Data to use: Begin

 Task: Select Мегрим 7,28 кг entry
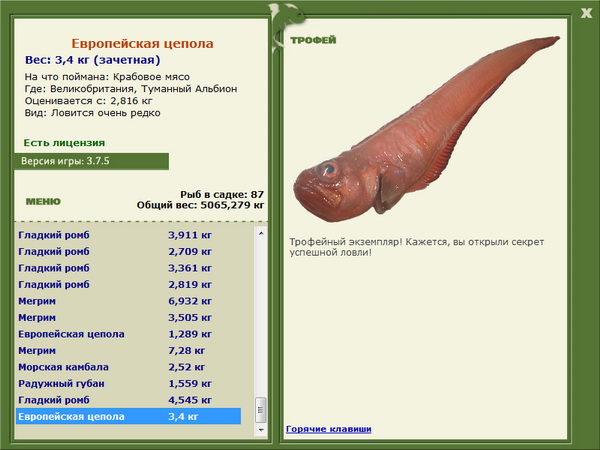pos(129,350)
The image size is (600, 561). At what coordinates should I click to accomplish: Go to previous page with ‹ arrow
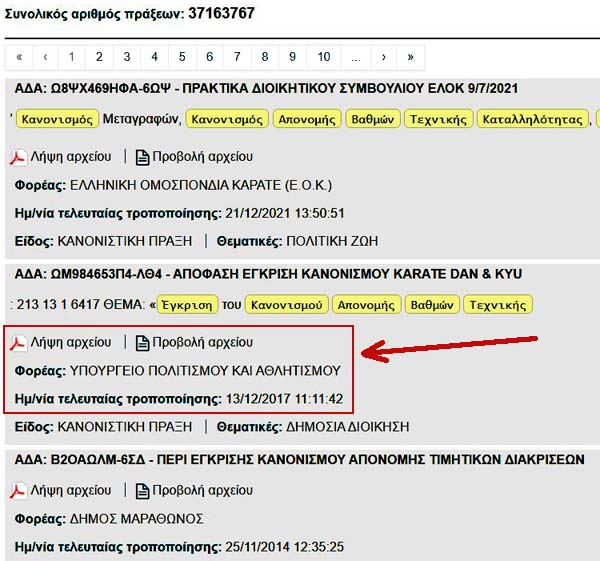click(x=45, y=56)
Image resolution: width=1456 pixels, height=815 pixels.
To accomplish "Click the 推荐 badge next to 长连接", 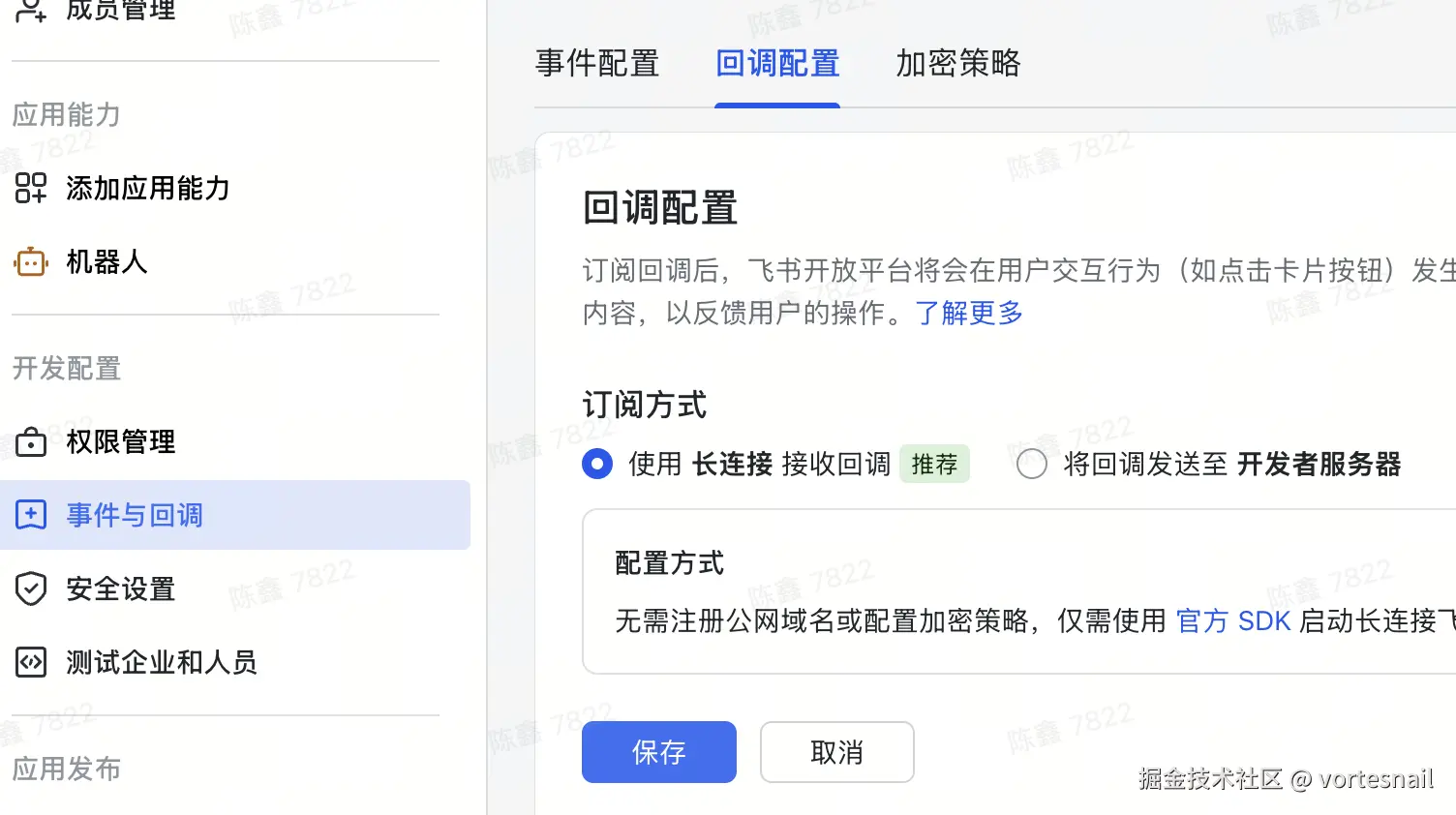I will point(934,464).
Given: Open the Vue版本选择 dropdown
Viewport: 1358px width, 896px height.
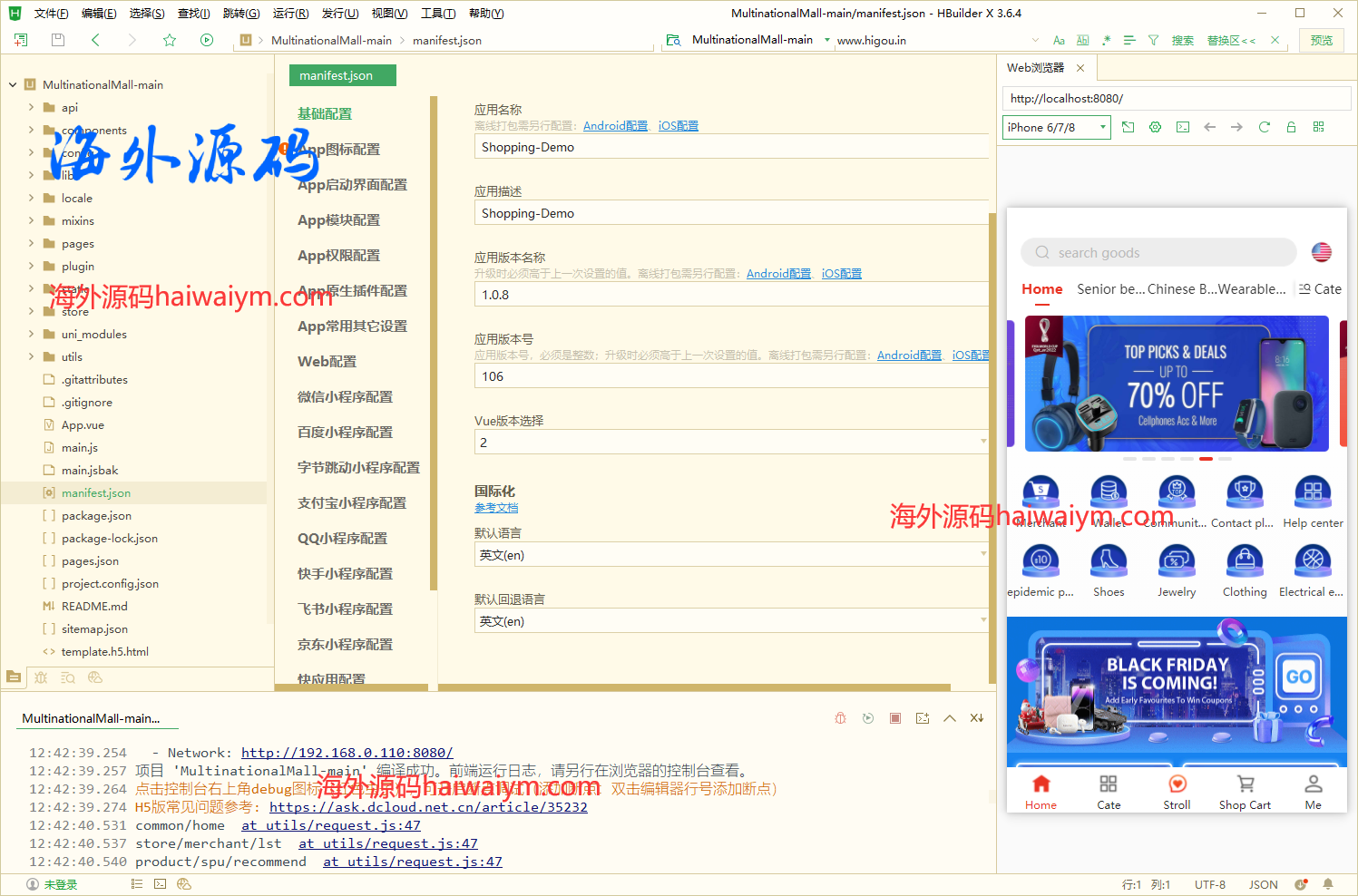Looking at the screenshot, I should pyautogui.click(x=730, y=443).
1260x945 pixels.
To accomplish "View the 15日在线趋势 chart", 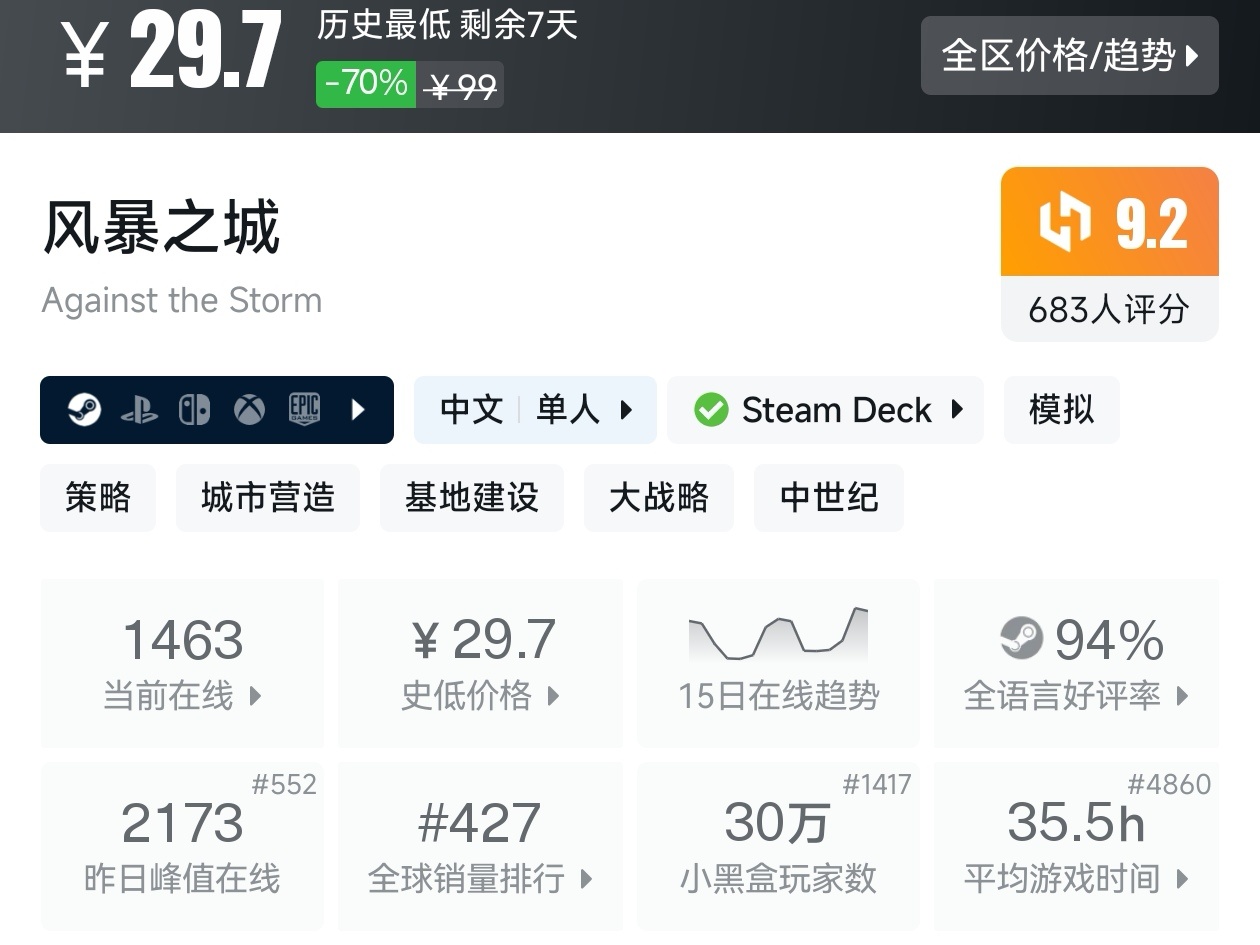I will click(778, 662).
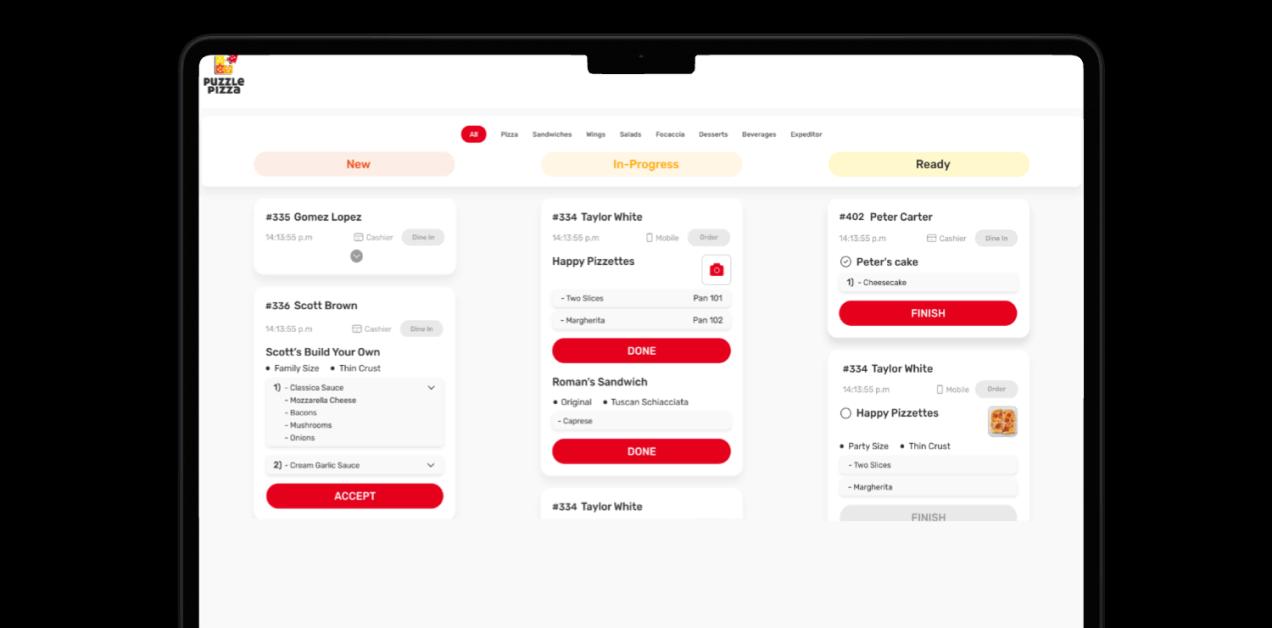Select the In-Progress column header
Screen dimensions: 1272x628
pos(641,163)
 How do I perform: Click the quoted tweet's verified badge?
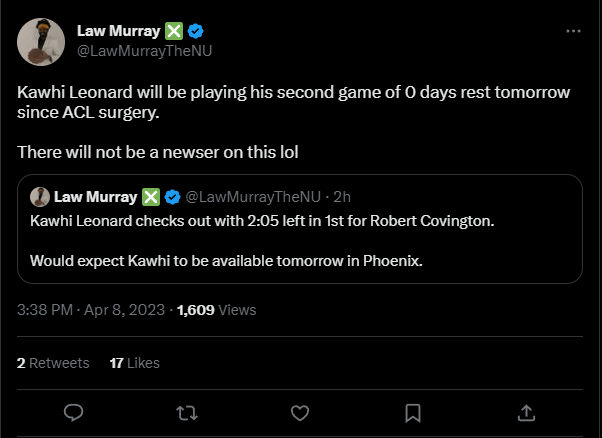(172, 195)
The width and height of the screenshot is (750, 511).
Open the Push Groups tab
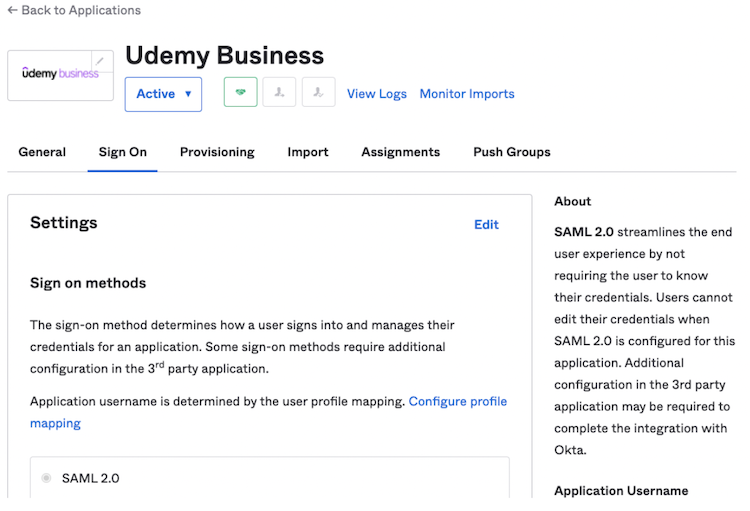pyautogui.click(x=511, y=152)
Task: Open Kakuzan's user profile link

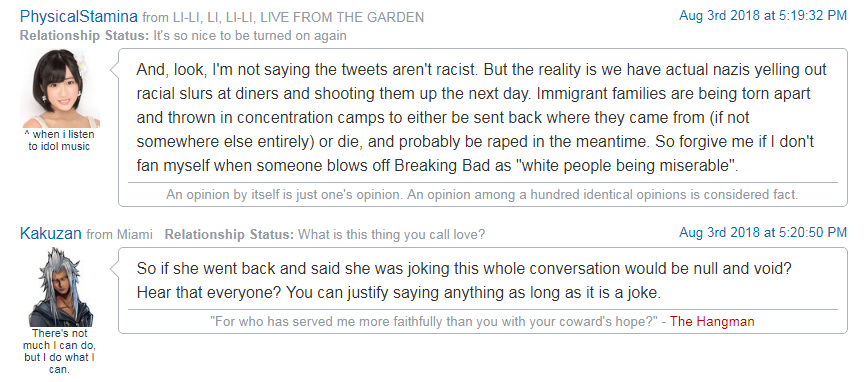Action: (x=51, y=234)
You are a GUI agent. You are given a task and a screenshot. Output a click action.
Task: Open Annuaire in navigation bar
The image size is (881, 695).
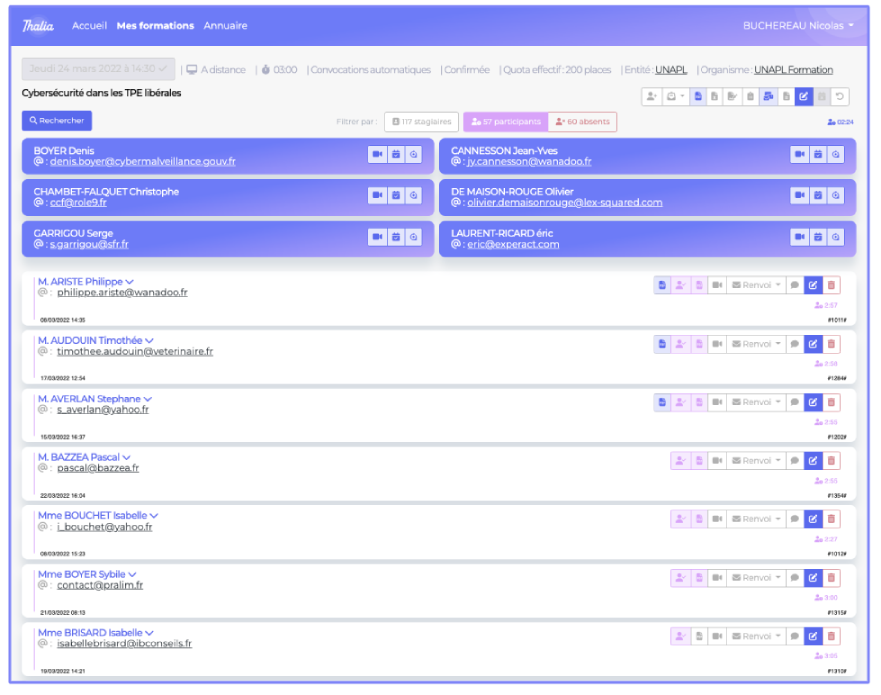(225, 25)
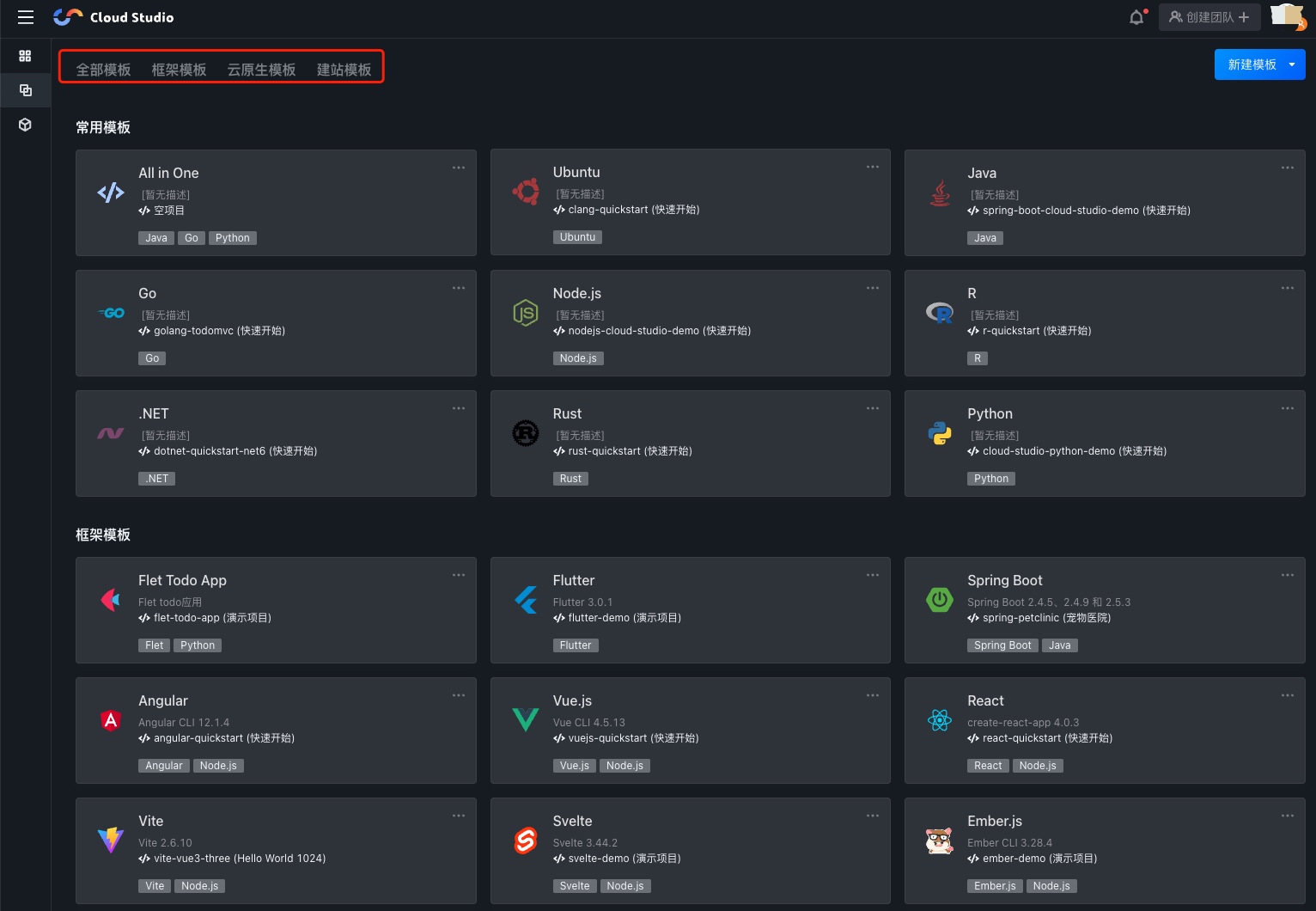
Task: Click the 新建模板 button
Action: point(1251,64)
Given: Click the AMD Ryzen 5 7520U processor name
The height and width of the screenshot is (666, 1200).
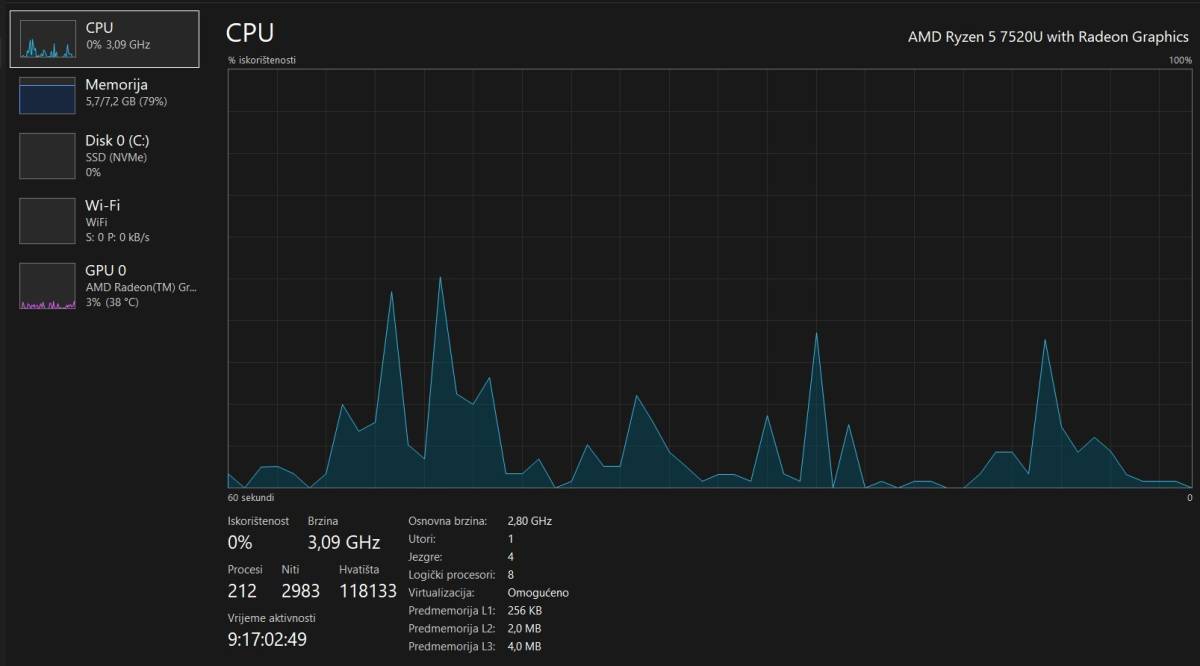Looking at the screenshot, I should coord(1047,37).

Data to use: End

Task prompt:
The answer must be every line of the records that holds the string "pixels".

Solution to the problem:
Image resolution: width=1456 pixels, height=815 pixels.
1260x945 pixels.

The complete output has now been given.